__Required action__. Pull every line with "input" from the data below and copy it.

__Exercise materials__.
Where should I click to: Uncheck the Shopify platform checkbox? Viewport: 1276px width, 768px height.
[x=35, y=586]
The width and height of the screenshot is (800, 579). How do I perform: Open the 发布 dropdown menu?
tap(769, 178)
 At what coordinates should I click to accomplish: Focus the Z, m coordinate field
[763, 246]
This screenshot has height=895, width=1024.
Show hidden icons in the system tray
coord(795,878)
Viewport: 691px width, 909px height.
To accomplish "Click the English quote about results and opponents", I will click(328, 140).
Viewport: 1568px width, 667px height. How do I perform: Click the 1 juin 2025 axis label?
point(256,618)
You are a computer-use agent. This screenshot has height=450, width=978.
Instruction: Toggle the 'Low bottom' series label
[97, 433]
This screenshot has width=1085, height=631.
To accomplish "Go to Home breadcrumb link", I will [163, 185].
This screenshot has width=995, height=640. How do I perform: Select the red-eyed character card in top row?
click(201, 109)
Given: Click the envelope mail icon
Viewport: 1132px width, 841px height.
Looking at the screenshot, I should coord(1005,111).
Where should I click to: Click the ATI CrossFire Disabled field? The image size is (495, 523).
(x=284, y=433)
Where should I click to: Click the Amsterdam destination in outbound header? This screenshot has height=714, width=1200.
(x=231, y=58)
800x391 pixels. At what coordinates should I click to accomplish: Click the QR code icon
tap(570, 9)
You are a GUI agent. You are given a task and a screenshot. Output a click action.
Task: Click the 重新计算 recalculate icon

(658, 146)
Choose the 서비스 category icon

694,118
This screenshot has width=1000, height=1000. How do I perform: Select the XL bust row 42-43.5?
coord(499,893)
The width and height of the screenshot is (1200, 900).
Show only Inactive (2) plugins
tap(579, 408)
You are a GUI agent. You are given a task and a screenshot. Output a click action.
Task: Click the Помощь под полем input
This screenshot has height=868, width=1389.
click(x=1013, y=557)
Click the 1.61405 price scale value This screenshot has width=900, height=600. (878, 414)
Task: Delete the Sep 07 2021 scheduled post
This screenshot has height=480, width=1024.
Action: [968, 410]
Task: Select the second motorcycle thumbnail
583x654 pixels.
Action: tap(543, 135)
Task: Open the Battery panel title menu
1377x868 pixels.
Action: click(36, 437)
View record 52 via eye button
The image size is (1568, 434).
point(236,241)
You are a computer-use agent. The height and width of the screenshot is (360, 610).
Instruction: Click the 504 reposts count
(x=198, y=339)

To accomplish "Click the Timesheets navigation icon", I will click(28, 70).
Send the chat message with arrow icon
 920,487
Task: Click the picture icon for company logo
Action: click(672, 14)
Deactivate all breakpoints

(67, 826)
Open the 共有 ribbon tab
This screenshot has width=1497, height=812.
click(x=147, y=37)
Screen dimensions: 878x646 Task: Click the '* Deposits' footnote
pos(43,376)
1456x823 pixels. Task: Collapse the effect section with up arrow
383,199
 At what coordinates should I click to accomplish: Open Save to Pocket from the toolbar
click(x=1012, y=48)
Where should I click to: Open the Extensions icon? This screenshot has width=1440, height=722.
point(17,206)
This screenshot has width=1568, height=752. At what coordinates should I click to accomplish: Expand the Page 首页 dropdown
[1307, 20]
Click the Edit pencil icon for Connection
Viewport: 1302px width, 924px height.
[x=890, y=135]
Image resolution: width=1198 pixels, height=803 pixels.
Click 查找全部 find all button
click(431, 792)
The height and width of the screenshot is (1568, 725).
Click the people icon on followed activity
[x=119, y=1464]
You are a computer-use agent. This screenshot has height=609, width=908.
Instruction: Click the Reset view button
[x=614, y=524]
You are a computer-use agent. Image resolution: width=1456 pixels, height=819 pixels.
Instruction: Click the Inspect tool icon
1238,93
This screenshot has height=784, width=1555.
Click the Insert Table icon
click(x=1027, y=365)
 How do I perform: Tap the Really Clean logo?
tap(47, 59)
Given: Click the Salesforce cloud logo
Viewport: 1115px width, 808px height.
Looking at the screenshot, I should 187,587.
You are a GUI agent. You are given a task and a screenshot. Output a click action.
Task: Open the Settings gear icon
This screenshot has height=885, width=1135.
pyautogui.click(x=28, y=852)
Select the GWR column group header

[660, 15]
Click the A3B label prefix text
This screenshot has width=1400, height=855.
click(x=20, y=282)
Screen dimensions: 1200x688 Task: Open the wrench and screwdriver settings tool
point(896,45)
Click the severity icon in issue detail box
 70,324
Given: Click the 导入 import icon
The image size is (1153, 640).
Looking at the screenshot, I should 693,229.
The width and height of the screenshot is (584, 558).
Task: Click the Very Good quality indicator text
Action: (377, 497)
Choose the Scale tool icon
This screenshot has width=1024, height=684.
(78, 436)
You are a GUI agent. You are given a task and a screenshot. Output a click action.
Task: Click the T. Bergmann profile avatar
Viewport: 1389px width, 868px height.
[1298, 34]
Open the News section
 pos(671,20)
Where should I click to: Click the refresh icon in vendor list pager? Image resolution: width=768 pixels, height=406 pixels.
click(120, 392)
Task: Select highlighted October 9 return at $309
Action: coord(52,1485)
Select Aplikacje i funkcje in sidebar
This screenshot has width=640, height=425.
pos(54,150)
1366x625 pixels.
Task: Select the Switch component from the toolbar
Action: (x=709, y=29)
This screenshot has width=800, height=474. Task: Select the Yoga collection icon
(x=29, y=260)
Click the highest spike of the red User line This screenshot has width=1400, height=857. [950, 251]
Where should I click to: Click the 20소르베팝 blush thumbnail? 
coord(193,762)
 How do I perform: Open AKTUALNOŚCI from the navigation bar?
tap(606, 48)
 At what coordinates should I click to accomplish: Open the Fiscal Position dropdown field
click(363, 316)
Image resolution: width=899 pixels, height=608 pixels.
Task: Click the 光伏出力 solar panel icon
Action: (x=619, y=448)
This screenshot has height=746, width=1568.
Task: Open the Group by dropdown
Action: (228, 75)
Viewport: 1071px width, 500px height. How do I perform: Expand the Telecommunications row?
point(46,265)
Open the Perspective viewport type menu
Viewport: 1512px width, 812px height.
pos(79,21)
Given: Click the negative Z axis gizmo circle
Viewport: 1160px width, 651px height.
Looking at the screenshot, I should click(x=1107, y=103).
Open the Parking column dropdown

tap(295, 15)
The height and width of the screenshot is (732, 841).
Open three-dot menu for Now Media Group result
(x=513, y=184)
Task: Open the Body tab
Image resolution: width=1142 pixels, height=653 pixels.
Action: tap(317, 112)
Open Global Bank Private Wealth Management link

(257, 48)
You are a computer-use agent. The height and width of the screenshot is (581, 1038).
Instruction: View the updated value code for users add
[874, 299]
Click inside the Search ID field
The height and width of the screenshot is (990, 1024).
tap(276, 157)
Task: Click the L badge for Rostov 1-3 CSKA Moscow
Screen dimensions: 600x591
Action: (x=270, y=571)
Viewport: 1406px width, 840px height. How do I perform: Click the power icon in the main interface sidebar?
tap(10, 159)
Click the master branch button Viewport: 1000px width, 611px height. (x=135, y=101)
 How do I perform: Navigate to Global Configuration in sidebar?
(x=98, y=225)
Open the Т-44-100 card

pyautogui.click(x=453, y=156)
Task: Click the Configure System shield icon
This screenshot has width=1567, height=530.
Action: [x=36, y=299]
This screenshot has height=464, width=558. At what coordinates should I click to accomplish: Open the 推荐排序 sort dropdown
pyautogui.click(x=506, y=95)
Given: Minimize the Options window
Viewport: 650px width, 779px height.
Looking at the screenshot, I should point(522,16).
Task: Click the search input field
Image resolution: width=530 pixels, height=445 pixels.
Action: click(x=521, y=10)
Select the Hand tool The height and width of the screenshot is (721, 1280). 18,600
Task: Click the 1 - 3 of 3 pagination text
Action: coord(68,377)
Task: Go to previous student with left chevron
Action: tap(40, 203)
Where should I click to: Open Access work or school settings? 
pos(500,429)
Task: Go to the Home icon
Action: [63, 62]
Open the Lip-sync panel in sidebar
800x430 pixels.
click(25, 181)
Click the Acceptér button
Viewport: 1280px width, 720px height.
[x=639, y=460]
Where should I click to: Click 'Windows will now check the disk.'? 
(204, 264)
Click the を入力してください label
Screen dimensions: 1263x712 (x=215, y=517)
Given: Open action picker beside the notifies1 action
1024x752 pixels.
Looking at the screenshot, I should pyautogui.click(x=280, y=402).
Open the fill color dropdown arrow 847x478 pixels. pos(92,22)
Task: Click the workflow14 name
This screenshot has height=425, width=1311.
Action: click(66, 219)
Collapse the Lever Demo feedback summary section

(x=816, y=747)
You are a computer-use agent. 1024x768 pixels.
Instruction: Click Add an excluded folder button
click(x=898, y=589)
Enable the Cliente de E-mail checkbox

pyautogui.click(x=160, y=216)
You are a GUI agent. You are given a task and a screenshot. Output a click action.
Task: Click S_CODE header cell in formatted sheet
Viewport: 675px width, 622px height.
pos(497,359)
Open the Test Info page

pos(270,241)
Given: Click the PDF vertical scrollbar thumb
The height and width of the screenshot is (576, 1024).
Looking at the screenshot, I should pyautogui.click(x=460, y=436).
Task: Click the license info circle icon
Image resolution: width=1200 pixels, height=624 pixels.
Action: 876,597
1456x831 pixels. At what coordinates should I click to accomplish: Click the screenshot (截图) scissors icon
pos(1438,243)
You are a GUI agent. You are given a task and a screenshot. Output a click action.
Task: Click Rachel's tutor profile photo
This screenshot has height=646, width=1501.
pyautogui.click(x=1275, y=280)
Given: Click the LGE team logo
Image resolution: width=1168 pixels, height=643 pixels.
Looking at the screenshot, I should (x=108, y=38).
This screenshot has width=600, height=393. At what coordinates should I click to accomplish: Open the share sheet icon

__Result of this task__.
Task: Click the Помощь под полем input
Task: Click the search input field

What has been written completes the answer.